“Hair and grass both still growing well” was the headline of a recent livestock Farmer Focus piece. Well, if I’m honest, both are a bit patchy here.

The grass regularly disappears before being temporarily revived by a thunderstorm and, while the hair is extending around the edges, the middle of the paddock is still a bit thin.

Still, I could always get a job as a Bill Bailey lookalike before I manage to get a spot at the barbers. On the plus side, the year does seem to have been particularly good for oxeye daisies, all kinds of both helpful and not so helpful insects and, amazingly, some peas we have on sand.

The spring beans, on the other hand, are worryingly short and in our Syngenta conservation agriculture trial plots, the ploughed strip looks better than the direct drilled one.

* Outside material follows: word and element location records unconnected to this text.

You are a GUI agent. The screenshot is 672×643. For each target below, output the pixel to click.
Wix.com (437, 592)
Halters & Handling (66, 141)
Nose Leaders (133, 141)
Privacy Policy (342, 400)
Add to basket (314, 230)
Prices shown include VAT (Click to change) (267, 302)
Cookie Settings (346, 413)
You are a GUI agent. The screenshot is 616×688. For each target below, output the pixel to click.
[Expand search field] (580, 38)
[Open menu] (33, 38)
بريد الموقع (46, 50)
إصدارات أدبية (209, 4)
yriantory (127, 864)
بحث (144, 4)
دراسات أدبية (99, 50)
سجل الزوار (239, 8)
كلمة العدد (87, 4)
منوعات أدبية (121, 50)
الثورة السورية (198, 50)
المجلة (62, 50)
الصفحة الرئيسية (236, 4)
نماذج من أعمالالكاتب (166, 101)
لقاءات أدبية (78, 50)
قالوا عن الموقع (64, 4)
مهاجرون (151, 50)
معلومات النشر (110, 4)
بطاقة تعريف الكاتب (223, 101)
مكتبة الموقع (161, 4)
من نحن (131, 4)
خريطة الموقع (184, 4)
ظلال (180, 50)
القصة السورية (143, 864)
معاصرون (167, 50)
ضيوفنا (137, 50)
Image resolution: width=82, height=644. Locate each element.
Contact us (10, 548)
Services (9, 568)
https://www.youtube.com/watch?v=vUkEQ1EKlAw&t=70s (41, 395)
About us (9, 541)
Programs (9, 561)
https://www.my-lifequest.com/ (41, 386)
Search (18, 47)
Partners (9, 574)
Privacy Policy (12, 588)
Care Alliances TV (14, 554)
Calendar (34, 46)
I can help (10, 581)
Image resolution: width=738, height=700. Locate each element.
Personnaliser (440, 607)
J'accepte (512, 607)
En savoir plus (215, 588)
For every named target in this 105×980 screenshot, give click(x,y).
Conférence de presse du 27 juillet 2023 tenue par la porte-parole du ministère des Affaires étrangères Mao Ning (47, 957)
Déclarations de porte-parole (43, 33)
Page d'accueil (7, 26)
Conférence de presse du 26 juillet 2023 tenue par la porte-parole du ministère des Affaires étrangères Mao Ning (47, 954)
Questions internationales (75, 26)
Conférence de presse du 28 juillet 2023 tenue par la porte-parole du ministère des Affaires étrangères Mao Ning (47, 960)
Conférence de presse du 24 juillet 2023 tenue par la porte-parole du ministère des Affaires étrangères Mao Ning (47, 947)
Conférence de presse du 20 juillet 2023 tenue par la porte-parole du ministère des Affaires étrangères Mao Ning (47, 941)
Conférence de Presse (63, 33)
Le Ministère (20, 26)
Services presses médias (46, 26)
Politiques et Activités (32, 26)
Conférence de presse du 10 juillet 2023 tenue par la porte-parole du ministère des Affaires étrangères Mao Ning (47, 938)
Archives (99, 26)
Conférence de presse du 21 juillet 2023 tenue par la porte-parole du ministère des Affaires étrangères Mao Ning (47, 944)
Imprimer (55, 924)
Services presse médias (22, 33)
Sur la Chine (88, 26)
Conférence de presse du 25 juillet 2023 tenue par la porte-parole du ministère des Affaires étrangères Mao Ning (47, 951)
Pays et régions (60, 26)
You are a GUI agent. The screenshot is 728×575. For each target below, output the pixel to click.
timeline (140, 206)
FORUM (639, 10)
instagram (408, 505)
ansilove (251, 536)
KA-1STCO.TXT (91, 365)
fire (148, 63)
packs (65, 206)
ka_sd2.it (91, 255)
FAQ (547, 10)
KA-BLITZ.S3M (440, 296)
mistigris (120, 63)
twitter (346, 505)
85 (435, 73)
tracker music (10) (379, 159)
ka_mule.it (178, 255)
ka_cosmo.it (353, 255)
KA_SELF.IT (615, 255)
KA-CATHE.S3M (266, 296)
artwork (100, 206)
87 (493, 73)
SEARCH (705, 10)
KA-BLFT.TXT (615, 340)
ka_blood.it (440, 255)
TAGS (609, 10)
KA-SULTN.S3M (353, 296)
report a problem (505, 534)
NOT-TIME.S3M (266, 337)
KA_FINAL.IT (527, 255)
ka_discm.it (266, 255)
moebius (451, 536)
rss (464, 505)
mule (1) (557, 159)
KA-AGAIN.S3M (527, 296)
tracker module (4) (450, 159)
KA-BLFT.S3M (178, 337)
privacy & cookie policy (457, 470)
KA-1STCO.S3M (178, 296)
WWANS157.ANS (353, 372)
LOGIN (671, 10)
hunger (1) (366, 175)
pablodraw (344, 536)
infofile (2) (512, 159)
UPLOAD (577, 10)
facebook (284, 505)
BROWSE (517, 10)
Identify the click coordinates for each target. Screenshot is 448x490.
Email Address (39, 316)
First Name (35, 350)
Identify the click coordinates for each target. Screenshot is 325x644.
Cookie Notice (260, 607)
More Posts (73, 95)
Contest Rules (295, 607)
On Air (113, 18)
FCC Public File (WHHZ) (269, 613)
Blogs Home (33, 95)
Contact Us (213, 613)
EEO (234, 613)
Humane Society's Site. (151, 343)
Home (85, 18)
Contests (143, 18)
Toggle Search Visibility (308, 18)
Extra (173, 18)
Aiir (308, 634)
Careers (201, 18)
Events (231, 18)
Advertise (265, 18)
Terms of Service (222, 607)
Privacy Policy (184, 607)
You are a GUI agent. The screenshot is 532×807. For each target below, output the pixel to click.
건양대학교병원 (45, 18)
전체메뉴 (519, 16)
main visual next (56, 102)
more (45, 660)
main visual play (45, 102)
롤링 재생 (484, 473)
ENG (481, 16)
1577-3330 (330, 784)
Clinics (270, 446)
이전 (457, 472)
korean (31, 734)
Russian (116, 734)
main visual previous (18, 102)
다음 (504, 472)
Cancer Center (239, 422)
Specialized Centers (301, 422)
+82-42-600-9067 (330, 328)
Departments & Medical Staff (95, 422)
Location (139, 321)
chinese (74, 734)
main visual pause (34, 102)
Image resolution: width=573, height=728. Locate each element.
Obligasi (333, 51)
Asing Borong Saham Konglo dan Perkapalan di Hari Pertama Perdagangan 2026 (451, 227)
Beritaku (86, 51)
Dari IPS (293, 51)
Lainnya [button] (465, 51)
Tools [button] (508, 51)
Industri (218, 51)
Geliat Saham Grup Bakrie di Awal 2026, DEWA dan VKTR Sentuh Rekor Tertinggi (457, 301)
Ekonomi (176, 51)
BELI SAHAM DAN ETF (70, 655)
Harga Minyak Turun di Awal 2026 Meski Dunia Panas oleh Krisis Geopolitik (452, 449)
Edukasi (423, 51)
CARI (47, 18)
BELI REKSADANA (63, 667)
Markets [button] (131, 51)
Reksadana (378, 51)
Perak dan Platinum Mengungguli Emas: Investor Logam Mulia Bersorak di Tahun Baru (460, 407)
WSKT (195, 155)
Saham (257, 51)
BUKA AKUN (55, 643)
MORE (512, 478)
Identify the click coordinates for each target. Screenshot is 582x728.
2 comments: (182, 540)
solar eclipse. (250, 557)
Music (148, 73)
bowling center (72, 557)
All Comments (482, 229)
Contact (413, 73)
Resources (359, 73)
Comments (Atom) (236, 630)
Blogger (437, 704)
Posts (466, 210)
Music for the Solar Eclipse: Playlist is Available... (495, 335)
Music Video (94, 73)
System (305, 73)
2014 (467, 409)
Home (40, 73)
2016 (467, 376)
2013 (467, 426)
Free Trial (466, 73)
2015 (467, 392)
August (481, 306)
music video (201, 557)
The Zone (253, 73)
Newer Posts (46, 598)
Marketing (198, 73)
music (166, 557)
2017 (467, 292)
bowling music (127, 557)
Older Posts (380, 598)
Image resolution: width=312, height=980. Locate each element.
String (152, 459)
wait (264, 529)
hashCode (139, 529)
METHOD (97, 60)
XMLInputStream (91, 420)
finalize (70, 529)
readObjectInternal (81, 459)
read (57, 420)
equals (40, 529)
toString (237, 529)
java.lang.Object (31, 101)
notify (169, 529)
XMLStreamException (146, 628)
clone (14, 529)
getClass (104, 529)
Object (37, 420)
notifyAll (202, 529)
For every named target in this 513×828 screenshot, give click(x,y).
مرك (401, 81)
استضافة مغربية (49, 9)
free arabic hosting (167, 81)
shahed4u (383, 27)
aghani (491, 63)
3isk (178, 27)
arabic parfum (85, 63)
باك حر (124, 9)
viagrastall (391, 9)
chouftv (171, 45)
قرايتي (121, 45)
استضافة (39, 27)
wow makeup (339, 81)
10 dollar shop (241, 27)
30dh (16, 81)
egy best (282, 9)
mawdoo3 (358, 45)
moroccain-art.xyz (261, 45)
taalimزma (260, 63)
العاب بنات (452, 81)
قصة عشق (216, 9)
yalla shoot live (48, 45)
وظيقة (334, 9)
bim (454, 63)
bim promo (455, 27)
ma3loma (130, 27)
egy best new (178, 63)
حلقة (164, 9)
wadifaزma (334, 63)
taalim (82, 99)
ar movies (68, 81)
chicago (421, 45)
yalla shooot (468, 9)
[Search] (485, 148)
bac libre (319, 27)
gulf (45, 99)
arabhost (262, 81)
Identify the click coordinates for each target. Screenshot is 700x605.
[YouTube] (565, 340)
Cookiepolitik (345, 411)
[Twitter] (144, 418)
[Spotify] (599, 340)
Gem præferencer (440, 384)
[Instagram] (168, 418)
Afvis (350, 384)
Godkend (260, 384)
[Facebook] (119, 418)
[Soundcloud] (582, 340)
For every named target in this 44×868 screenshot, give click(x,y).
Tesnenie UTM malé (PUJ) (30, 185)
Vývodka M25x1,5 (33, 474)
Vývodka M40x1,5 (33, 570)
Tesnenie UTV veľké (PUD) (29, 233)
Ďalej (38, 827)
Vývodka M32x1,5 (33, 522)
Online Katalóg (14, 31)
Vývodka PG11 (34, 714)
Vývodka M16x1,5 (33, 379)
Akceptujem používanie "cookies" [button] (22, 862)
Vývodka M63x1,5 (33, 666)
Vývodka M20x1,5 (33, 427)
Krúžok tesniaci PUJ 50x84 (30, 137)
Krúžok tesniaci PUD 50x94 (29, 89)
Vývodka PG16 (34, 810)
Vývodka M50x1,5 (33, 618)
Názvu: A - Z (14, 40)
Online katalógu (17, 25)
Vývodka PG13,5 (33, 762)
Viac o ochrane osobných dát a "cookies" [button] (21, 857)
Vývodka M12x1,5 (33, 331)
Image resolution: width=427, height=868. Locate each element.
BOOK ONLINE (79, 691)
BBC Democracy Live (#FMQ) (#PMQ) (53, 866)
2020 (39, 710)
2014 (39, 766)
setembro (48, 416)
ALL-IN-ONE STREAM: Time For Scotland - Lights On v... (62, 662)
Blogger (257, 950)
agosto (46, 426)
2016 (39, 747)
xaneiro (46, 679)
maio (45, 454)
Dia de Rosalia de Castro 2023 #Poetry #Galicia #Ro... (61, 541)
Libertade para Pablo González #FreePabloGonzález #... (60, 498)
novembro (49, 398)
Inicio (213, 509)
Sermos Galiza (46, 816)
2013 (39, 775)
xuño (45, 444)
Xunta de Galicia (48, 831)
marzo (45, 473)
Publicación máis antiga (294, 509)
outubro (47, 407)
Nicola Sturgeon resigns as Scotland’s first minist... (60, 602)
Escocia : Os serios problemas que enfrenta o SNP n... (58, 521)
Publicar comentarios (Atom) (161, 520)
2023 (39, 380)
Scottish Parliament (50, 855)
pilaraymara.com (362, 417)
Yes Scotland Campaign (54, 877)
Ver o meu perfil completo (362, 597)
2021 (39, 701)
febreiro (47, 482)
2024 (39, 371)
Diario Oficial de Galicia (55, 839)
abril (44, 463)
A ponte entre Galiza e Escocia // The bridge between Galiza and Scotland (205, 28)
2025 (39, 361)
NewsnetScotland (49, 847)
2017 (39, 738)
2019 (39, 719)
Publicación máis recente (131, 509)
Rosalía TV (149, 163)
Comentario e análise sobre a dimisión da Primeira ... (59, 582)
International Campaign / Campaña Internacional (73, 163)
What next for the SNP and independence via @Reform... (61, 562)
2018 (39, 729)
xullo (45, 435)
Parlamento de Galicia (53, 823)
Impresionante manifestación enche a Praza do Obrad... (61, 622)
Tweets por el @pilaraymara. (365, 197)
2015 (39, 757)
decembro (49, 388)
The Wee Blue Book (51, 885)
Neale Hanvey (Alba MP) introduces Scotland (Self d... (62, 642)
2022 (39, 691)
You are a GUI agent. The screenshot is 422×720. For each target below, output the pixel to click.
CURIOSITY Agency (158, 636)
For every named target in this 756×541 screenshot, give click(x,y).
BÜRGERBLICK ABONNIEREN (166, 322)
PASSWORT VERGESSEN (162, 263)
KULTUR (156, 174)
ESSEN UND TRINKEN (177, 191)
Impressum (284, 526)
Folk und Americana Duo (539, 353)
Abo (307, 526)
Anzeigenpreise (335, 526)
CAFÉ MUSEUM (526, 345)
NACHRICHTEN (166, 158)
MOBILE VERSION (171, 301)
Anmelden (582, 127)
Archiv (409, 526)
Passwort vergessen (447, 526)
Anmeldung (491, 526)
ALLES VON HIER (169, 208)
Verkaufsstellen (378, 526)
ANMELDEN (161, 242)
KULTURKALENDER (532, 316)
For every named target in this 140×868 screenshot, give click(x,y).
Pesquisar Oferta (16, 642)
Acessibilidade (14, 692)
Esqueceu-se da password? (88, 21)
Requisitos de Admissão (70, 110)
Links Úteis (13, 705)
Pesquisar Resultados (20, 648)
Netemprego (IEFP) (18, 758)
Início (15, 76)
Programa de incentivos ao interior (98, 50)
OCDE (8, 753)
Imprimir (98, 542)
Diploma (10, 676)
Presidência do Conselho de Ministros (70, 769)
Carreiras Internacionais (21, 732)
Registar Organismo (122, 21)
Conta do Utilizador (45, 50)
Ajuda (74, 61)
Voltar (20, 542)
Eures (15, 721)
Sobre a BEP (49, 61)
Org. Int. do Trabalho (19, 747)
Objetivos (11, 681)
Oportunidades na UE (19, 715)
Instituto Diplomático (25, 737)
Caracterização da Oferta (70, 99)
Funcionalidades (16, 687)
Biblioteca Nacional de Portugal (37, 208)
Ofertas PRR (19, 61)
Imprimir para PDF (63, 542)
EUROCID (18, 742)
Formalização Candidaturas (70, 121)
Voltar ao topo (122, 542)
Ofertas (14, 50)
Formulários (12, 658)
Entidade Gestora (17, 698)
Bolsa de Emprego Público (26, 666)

See also: Farmer Focus: Making hay while arable crop prospects wilt

On the other hand, in both the winter wheat plots you can’t tell any difference between the ploughed, direct drilled or min-tilled areas, but the proof will be in the fast-approaching harvest.

These trials are proving very useful to me, especially with declining subsidies and an aim of carbon neutrality. I shall be trying to tweak the direct bean establishment rather than reverting to ploughing.

Throwing another bend into this twisting year, the coronavirus situation has delayed the Forestry Commission’s plan to plant up 130ha of land I am renting, so we will farm it for another year.

With blackgrass not such a concern, I am looking at the newly emerging barley yellow dwarf virus-resistant or tolerant varieties to facilitate some early drilling, compared with the new normal of October at least.

The KWS Amistar barley I have this year looks decent without having the all-consuming thickness of the hybrids I have been growing, so I plan to keep the seed rate up this autumn.

Wolverine wheat looks pretty clean in local trials, so we’ll also try that, if seed availability allows.